Tears & Cheers. People got up on shoulders, crowded rooftops and balconies. Arab nationalists streamed over from Lebanon bearing banners: "We give our lives for you, Gamal." Shouting paraders carried coffins labeled "U.S.A.," "Eisenhower Doctrine," "Baghdad Pact." One old man told the beaming Nasser: "All Arabs love you. You will carry on the glory of our ancestors." "Your feet are more stable than mountains, your hand will make the future," cried one shabbily dressed woman, tears of emotion streaking her cheeks.
In one furious outburst from his Damascus balcony, Nasser abruptly ended his brief truce with the rival Arab Federation (Iraq and Jordan). Evidently Nasser was angered by the Iraqi and Jordanian foreign ministers' attempts to line up Saudi Arabia's King Saud for their union.
"The false federation they established to stand against the Syrian-Egyptian union will be blown away by winds like chaff," shouted Nasser. "Dear brothers, you know these people are agents of imperialism and as such their power is but a short-lived thing."

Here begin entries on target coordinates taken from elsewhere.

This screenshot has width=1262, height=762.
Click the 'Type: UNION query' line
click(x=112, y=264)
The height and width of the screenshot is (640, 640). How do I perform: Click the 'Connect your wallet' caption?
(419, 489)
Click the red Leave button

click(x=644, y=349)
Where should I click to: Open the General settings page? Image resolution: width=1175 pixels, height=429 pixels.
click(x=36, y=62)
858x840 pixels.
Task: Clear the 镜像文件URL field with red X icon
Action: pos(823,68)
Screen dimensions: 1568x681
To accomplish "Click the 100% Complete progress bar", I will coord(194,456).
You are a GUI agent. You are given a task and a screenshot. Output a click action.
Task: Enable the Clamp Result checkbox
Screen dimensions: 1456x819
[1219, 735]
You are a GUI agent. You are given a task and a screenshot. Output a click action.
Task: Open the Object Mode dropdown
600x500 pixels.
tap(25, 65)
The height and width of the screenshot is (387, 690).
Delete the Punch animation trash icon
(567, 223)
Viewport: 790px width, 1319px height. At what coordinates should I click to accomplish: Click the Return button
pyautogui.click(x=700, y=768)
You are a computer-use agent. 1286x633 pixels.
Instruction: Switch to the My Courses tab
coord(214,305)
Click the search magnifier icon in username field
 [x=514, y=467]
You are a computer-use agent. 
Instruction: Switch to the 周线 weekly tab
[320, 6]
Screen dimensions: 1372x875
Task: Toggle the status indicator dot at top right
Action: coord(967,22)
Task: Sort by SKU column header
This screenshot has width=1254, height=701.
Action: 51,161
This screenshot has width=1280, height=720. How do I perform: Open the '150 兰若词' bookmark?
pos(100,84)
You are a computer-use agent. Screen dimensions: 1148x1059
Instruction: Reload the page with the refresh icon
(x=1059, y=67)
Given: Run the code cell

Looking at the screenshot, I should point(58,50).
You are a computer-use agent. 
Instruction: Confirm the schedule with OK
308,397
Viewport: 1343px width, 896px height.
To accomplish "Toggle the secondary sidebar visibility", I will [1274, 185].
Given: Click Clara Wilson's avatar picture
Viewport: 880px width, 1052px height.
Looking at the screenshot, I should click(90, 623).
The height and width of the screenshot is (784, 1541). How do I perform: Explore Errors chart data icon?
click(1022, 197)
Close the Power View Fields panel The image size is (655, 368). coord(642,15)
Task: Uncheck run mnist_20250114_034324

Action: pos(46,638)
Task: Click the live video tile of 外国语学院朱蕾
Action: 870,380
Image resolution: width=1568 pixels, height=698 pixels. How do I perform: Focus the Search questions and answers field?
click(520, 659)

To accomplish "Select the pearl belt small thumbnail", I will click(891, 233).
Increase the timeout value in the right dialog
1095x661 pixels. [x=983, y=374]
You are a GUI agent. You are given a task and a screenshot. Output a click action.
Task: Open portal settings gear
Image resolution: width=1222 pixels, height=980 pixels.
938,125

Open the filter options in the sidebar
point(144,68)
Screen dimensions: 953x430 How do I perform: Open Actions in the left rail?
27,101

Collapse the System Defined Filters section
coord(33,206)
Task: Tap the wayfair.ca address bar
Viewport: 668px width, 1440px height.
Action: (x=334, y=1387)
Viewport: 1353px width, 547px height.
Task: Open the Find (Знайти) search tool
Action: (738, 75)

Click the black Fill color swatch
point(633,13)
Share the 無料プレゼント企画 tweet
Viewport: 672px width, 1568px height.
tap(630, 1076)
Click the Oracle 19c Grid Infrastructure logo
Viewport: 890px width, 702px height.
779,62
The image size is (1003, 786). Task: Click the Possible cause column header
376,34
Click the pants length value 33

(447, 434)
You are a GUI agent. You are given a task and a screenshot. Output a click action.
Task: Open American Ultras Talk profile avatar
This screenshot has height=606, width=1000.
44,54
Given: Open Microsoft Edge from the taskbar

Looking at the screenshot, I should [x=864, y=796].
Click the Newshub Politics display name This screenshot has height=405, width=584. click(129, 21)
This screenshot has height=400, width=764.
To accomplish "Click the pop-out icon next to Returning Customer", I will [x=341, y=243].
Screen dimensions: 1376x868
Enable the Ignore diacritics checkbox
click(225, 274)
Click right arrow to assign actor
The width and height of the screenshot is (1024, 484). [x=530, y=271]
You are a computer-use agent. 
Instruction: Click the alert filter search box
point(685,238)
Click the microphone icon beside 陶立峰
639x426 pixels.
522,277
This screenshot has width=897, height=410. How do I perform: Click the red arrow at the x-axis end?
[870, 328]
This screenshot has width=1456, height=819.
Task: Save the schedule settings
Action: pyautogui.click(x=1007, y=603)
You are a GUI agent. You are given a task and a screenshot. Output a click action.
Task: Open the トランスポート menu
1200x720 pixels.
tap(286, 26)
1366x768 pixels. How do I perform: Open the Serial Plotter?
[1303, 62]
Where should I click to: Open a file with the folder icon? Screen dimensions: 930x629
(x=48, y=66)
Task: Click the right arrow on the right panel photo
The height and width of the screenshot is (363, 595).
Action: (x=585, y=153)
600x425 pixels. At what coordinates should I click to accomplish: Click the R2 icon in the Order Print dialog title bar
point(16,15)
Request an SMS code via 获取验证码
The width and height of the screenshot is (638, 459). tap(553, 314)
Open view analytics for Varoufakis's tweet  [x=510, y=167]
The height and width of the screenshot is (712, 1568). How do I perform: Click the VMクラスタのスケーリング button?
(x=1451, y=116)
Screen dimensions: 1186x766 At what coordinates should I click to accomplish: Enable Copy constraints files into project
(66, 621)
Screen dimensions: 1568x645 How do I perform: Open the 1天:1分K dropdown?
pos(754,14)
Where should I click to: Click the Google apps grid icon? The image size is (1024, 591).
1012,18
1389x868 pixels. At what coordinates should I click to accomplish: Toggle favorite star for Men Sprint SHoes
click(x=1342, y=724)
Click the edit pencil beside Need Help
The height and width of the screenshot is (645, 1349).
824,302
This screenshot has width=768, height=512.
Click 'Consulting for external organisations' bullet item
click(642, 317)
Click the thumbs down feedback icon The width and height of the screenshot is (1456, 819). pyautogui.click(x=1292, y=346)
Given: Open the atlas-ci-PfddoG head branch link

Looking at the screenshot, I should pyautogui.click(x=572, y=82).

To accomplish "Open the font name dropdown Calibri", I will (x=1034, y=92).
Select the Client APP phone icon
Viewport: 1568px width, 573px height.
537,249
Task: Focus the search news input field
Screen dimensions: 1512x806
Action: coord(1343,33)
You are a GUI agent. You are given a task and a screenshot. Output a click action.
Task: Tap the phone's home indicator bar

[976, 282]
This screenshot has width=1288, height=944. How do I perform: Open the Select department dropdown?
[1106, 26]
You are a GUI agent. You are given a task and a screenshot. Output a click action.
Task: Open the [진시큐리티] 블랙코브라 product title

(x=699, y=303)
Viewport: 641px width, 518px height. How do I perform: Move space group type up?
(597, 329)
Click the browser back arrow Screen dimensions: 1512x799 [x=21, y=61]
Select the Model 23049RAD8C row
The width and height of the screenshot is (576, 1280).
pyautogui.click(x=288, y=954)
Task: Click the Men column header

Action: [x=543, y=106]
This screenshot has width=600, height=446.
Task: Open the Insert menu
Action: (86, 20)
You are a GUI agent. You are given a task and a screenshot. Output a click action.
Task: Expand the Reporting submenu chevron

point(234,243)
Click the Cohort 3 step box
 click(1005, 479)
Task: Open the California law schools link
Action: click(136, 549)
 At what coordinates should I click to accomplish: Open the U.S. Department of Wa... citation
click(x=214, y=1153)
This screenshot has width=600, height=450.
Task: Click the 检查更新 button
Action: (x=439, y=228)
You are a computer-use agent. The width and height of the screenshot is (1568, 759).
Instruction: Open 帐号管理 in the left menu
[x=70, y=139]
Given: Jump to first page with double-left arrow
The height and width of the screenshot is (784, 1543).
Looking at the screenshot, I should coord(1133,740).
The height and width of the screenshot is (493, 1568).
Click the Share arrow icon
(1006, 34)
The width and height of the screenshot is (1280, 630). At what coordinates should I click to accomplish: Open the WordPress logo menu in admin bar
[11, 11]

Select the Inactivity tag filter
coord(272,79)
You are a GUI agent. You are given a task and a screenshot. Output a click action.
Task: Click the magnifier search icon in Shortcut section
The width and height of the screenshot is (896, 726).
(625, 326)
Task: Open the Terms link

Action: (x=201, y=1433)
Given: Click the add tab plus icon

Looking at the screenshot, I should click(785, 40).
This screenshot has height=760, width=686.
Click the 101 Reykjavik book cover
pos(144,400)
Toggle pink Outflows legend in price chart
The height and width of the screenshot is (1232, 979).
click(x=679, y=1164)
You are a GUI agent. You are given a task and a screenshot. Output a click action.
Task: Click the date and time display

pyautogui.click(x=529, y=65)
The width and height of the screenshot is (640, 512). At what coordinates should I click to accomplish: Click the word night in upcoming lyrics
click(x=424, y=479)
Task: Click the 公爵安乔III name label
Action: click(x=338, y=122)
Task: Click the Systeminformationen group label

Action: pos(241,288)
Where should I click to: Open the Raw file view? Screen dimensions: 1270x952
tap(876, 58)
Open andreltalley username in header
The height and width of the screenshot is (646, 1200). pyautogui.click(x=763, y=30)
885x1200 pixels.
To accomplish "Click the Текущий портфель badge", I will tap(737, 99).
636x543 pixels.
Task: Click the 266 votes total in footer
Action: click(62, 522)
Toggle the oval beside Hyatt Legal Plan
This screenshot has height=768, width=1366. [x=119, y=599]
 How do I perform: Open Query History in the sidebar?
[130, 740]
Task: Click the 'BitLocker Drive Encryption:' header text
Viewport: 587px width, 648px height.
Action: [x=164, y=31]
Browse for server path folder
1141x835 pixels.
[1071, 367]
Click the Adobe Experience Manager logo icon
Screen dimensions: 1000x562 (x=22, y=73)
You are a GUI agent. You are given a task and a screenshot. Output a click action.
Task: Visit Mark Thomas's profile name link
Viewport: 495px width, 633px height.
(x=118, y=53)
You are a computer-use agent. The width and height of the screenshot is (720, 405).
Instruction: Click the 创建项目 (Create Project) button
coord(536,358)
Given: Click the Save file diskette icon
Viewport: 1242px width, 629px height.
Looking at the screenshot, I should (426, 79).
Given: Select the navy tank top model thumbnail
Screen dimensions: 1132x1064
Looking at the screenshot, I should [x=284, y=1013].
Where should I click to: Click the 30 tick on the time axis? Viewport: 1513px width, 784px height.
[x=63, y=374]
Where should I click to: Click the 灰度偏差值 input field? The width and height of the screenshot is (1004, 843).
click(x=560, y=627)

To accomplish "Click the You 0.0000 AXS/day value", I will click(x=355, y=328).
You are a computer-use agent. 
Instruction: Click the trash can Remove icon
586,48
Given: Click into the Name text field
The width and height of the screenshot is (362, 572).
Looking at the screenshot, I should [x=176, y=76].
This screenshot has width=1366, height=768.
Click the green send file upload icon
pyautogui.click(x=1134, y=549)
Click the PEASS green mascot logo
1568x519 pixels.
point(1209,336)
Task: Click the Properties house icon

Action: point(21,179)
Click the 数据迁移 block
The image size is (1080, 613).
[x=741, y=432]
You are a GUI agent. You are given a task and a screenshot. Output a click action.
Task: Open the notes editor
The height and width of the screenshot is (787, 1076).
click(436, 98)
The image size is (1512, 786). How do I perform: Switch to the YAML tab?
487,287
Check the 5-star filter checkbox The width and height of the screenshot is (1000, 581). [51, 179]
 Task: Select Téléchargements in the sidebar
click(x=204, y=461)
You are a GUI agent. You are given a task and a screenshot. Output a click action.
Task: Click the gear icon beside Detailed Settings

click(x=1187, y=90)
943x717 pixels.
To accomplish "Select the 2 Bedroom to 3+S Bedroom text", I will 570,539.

Lip of Revolution. "Lies," replied Jordan's King Hussein from Amman. When Jordanian police arrested an M.P., two doctors, a couple of schoolteachers and some army officers for trying to send congratulatory messages to Nasser, the Middle East nationalist press reported "Revolution in Jordan."
Asserting (falsely) that Iraqi police had fired on crowds to break up demonstrations in favor of the U.A.R., Nasser's Middle East news agency also reported Iraq "is now on the lip of the volcano."
At week's end Crown Prince el Badr arrived in Damascus to tell Nasser of Yemen's adherence to the republic. Imam Saif el Islam Ahmed will keep his throne and his absolute power, and the arrangement constituted little more than a close alliance. But the battle was joined for leadership of Arab unity.